Then sprang out of the earth a nomad khansamah (steward)who supplied soda-water to wayfarers on the banks of the stream, and demanded conveyance into Umballa; his day’s work being done. He was prepared to give two bottles of soda-water— real Umballa soda-water — in payment of his fare; but, later on, he cheated, explaining that one bottle was empty and borrowing as much of the Sahib’s smoking-tobacco as he could. After all, the Sahib should have known that a khansamah who makes his own cigarettes out of old Civil and Military Gazettes, and talks English, is not the sort of man to be worsted in a bargain.

At Umballa, the waste water hung about in larger patches and there was a faint unwholesome smell of rank greenery in the air.
The Station-Master, throned in a comfortable chair, explained that the North Western Railway had ceased booking northwards beyond Rajpura, and that it would take three days, more or less, to go round via Delhi, Rewari, and Ferozepore. There was a break beyond Rajpura of miles, but there were ekkas (see below) waiting at the break and, possibly, dak-gharris. The length of the break he did not exactly know, but it was of several miles. A train would arrive at 10 P.M. in which the traveller might, if he felt so disposed, journey.

Allowing ten minutes for finished and encyclopaedic abuse of the Government, the North West Railway, and everyone connected with it, and twenty minutes for dinner, there still remained two and half hours’ of waiting between seven and ten. Most opportunely, Thomas (‘Private Thomas Atkins, Kipling’s generic name for a British soldier) snow-white as to his clothes, brass-badged, and heavy-footed, came by on duty — and the rest was easy, for Thomas is a cosmopolitan.

The traveller saw what might or might not have been the beginning of a tragedy. A passenger missed, in some curious way, a down-country train and was stranded on Umballa platform, declaring that all his kit was in the carriage. Thomas — there were two of him — watched the man as cats watch a mouse, and the outcome of their investigation, under bent eye-brows, was: — ‘ ’E’s no civilian’. Indeed, he looked miserably poor and dejected, and hung about the station watching Thomas as intently as Thomas watched him. For half an hour, the two Thomases talked, never taking their eyes off the stranger, of such things as they conceived would interest the traveller. But their minds were on the man who had been left behind. He presently lit a pipe and, with ostentatious free and easiness, came to join the little circle on the bench. Thomas fell into a deep and frozen silence. The man put down his pipe, and jerking his thumb over his shoulder at another Thomas further up the platform said: — ‘ ’E sez ’e’s seen me before. I should like to know where ’e ’as seen me’. Thomas held his peace. ‘I’ll lay ’e asn’t seen me any wheres.’ ‘I never said ’e ’ad,’ said Thomas ‘but ’ow did you come to know ’is name?’ ‘I called ’im that on chanst’ said the man ‘same as I might call you anything on chanst.’ Thomas turned to his cheroot and his fixed stare at the man without collar or tie.

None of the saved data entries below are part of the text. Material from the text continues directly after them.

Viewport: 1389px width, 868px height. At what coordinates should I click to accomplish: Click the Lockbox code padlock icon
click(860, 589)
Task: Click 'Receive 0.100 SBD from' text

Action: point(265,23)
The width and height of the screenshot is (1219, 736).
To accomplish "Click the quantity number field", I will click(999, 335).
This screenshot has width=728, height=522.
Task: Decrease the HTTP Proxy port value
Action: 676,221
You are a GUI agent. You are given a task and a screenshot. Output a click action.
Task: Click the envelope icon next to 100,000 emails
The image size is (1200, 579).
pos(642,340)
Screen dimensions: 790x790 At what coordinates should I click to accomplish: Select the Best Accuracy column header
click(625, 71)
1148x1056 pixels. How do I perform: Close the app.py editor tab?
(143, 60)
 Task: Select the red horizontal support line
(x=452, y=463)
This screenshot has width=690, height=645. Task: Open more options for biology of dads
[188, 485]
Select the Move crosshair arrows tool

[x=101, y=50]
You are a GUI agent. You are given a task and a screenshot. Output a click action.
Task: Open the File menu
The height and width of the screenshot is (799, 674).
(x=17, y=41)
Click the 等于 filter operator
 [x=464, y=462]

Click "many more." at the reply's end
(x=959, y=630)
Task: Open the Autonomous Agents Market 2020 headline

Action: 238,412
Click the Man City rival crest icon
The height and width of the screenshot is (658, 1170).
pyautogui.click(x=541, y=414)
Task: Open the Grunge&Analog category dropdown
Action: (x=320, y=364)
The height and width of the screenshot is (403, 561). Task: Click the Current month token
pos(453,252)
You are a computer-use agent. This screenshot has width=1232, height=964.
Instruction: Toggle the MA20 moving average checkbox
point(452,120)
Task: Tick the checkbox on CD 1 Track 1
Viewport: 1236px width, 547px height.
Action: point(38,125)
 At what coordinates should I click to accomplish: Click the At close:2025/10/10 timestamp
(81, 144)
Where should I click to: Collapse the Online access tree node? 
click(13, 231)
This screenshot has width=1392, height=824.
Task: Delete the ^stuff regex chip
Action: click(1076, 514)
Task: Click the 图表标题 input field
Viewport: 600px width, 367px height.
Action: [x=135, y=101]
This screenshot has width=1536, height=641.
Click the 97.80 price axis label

The night was a reasonably cool one, but the man began to perspire gently, till his face shone under the lamplight, ‘All my kit’s in that carriage’ he said at last, but the attempt to break the ice failed. He rose and went his way up the platform whistling. Then said the second Thomas, who had, up to that time, held his peace, in the tones of a brooding dove: —‘ ’E’s got regimental socks on. I seed ’em.’ Thomas the first shook his head: — ‘Ay! But ’e asn’t been showed yet. They’ll get ’im at Ghazerabad or Sharanpur if they wants ’im.’ The conversation was not intended for ‘civilian’ ears, any more than was the expression of grief at the possible loss of thirty rupees, or the prophecy that the man ‘would come an’ ’ang about barricks tomorrer’. Over beer, Thomas became more communicative, and, in a perfectly abstract light be it understood, discussed the theory and practice of desertion — up-country and at Calcutta — ‘where a man can make friends with the ships’.

Thomas the first had been eight years a Servant of the Queen, and had no fault to find with the army. Thomas, the Second, explained that desertion ‘didn’t mean much more than twenty- eight days any ’ow, an’ at ’Ome boys was always runnin’ off to see their mammy’. ‘If a boy gets checked too much, sometimes ’e can’t stand it an’ then ’e goes. But that is because of a man and not of a service,’ said Thomas the first. Outside the refreshment room stood the man, and he peered in thirstily. It was the fable of the Wolf and Watch-dog dressed in human clothes, and Thomas the first saw it in this light. ‘‘E’s a civilian,’ said he nodding his head towards the door. ‘An’ a free man’said Thomas the second, who had seen the regimental socks. ‘Well! ’Ere’s luck.’ They went out and grouped themselves in picturesque attitudes near the man, and the lamp-light glinted on the brass letterings on their shoulders.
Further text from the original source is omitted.